BLOCO DE TEXTO
2- Ao contrário de tantos outros, falta-me a paciência para estar a registar ou decorar os factos da arbitragem para memória futura. Os factos e os próprios nomes. O que me fica é o futebol e a sua beleza - como o segundo golo do Benfica, anteontem - e não os erros ou malfeitorias dos árbitros. Não fossem, por exemplo, as declarações de Pinto da Costa, e eu nem associaria João Capela à final da Taça da Liga, ocorrida apenas uma semana antes. E foi assim que constatei que, no espaço de oito dias, o mesmo árbitro tinha sido testemunha privilegiada da derrota do FC Porto na Taça da Liga e, provavelmente, no campeonato. Coincidência, acasos do destino. E, embora eu aqui tenha defendido a existência do penalty que ele assinalou e que resolveu a Taça da Liga a favor do Braga (opinião que não foi unânime e de que, por exemplo, discordou Cruz dos Santos), agora foi com espanto que constatei que o mesmo árbitro que, numa só jogada de dúvlda, se decidiu logo pelo penalty e expulsão de Abdoulaye, que resolveram o jogo de Coimbra, foi o mesmíssimo que esteve anteontem na Luz. E que, em três ou quatro penalties na área do Benfica, não viu razão para assinalar nenhum, e que, face a agressões cometidas por Garay, Maxi e Matic, não viu razão sequer para um amarelo. O mesmo árbitro do critério rigoroso em Coimbra aparece transfigurado em adepto de um critério largo, na Luz. Talvez, afinal, eu ande demasiadamente distraído e tenha também de começar a fazer registo das coincidências e descoincidências do futebol. Passo a registar, por exemplo, que João Capela tem, na opinião de Jorge Jesus, um grande futuro pela frente. Ou será antes um grande passado pela frente?
3- Tenho de confessar que tenho admiração por Jorge Jesus e não me importava nada de o ver como treinador do FC Porto. Reconheço que o homem percebe de futebol, sabe escolher e transformar para melhor jogadores que lhe são confiados, e aposta num futebol de ataque que, como eu gosto. Mas também lhe acho muita graça e delicio-me com o tom de catedrático nonchalant que ele gosta de afectar. Rio-me quando ele trata os jornalistas por tu e lhes explica, em tom paternal/professoral, coisas como «Importa é que sejas decisivo na zona de finalização» - e o pagode fica todo rendido. Sorri quando o ouvi na conferência de imprensa após o jogo, fazer o elogio da arbitragem e dizer que tinha ganho «limpinho». E rime a sério quando lhe perguntaram se aquele fabuloso golo construído por Gaitan e finalizado por Lima era resultado do génio individual ou do treino, e ele, começando por dizer que era resultado de ambas as coisas, acabou por, sem se desfazer, explicar que era tudo treinado; quando a jogada sai, os jogadores já estão treinados para saberem onde devem estar e como devem fazer. Ou seja: o Nico Gaitan recebe a bola à entrada da área, faz uma serpentina entre dois adversários, toca para o meio e desloca-se para o lado, recebe e cruza outra vez para o meio por entre três adversários, aparecendo o Lima a finalizar em vólei ao canto oposto. Uma obra de arte em quinze segundos vertiginosos e de uma precisão geométrica digna da NASA. E tudo, afinal, treinado?! A sorte que o Messi tem em não ser treinado pelo Jorge Jesus!

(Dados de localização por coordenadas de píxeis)
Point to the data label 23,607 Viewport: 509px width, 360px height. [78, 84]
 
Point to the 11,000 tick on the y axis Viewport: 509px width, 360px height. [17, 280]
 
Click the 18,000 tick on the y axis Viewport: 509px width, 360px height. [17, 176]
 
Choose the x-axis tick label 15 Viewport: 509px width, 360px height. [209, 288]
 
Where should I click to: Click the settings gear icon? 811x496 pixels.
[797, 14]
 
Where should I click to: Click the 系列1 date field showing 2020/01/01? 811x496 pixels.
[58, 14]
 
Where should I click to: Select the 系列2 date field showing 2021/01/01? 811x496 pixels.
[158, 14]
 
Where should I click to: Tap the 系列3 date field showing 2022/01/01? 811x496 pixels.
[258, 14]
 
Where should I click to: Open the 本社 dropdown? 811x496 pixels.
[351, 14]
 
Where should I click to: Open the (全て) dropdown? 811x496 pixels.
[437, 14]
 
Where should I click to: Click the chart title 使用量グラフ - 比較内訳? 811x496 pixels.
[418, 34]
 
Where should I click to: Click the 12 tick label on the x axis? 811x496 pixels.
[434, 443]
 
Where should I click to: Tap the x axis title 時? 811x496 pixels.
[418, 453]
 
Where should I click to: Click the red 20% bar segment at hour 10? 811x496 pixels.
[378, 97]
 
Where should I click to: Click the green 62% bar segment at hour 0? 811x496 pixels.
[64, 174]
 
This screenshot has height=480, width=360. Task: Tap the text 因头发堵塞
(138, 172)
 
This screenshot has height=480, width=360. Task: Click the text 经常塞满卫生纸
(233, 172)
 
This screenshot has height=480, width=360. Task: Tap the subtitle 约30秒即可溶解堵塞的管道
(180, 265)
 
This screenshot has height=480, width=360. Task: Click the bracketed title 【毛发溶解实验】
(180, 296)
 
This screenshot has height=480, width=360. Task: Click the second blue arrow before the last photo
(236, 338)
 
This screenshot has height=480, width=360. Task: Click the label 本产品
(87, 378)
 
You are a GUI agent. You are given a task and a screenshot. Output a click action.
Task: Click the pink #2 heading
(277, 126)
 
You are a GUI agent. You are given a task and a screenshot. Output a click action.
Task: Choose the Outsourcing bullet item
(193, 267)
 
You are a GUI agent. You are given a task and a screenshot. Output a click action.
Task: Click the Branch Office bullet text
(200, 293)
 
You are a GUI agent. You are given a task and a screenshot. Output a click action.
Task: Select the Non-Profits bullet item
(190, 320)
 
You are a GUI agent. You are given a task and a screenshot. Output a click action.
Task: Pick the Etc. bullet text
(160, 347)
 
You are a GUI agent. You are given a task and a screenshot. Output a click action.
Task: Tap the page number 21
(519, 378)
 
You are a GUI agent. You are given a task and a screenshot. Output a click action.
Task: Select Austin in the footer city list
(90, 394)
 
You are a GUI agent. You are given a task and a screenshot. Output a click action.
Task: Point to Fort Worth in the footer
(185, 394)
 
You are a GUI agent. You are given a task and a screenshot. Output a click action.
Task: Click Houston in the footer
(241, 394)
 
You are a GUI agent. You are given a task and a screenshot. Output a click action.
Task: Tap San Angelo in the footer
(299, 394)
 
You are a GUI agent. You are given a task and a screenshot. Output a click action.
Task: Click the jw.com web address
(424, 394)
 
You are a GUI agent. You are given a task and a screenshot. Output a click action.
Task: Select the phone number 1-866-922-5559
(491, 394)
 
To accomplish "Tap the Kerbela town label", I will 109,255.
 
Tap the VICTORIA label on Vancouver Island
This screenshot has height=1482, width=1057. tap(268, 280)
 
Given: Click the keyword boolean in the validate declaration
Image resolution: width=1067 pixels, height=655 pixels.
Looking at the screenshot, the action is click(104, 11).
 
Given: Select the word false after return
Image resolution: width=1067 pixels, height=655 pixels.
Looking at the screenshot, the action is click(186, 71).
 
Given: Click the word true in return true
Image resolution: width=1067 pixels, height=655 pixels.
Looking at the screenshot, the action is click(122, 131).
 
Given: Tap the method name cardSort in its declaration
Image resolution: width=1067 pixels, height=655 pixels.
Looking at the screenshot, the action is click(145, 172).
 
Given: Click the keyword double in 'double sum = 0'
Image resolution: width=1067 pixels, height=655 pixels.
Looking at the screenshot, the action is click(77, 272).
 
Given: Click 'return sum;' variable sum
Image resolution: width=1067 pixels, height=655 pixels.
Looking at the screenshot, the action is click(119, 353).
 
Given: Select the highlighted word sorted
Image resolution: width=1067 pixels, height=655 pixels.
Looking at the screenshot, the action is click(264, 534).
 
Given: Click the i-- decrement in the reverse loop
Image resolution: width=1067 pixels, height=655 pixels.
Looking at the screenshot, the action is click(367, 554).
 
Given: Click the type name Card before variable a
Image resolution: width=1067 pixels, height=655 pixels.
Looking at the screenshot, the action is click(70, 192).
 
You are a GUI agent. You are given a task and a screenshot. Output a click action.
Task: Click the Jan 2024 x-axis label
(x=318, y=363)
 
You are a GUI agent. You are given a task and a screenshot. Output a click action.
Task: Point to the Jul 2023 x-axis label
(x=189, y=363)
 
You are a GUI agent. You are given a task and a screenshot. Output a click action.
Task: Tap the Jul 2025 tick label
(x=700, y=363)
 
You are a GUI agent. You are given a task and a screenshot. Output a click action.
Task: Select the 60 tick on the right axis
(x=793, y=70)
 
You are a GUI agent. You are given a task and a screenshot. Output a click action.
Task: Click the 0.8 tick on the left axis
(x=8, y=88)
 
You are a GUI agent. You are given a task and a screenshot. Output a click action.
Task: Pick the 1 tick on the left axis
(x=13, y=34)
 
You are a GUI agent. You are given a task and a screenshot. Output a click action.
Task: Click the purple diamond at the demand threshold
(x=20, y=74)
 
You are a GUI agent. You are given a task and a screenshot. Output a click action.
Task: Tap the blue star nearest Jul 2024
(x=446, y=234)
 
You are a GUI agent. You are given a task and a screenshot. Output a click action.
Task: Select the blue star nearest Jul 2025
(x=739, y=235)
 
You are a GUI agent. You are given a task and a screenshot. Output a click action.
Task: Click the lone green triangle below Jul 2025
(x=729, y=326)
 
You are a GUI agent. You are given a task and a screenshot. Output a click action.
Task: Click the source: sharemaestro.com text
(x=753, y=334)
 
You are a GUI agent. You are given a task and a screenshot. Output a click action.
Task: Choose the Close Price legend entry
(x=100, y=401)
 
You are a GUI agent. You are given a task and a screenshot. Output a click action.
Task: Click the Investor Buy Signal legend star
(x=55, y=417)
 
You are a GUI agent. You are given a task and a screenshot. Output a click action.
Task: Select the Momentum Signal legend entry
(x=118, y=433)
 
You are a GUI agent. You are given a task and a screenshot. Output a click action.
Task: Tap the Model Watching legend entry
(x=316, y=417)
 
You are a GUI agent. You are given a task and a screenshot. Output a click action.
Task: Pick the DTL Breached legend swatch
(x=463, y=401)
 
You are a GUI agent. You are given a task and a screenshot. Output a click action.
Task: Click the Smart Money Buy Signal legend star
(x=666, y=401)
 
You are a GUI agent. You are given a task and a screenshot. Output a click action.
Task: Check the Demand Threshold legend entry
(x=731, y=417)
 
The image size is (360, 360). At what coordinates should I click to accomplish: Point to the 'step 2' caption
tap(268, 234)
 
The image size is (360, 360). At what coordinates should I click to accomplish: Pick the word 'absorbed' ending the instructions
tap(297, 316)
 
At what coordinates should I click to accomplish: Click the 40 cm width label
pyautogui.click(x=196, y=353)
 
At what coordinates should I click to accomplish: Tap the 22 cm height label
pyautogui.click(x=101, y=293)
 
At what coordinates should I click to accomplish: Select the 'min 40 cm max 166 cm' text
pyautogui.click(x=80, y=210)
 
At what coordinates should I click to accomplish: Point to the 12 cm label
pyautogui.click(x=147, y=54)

O QUE FAZER
No texto sobre João Capela e Jorge Jesus, quem construiu e quem finalizou o golo que Jorge Jesus explicou ser todo treinado?

RESPOSTA
Foi construído por Gaitan e finalizado por Lima.